● Text passage:
= Beginning of Section =
Why did you want to screen Fig Trees at Haverford?
Farid Azfar: It is a beautiful, complicated, intellectually powerful and morally provocative piece of work which pushes the genre of the documentary film to its outermost limits, conceptually as well as aesthetically. It is challenging, original and utterly uncompromising—unlike anything I have ever seen myself. It is a film that works on several levels: first, by narrating an important political struggle and capturing a moment in time; second, by playing with the mechanics of narration and commenting on its own effort at capturing this moment, thus grappling with some very ‘big' questions of memory, time, justice, truth, and power.
Greyson is known as an activist filmmaker and a provocative figure. How would you describe his work to someone who is not familiar with it?
= End of Section =
● Work item A: Transcribe the part of the Fig Trees interview between "Farid Azfar: It" and "truth, and power.", inclusive.
● Work item B: In the Fig Trees interview, how far does Farid Azfar say the film pushes the genre of the documentary?
The lines that come after this point are taken from a different source than the interview.

● Dataset excerpt:
= Beginning of Section =
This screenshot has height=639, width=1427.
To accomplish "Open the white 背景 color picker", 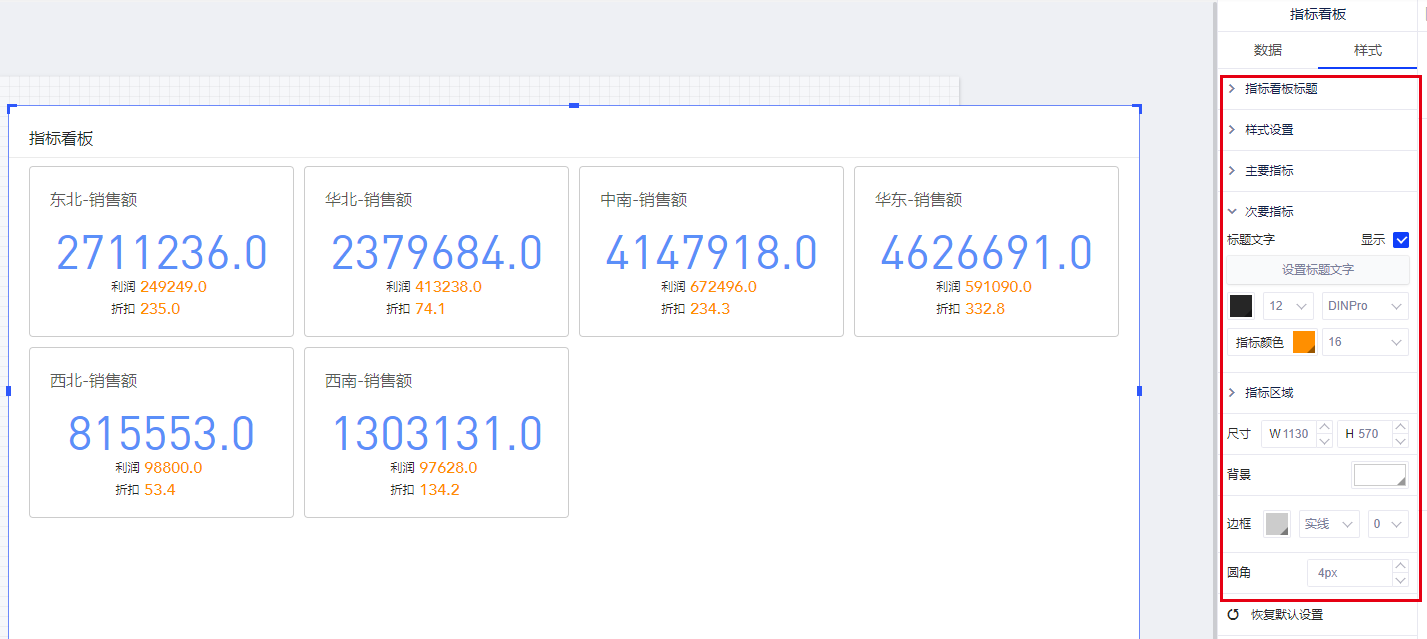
= End of Section =
● Exercise answer A:
Farid Azfar: It is a beautiful, complicated, intellectually powerful and morally provocative piece of work which pushes the genre of the documentary film to its outermost limits, conceptually as well as aesthetically. It is challenging, original and utterly uncompromising—unlike anything I have ever seen myself. It is a film that works on several levels: first, by narrating an important political struggle and capturing a moment in time; second, by playing with the mechanics of narration and commenting on its own effort at capturing this moment, thus grappling with some very ‘big' questions of memory, time, justice, truth, and power.

● Exercise answer B: To its outermost limits, conceptually as well as aesthetically.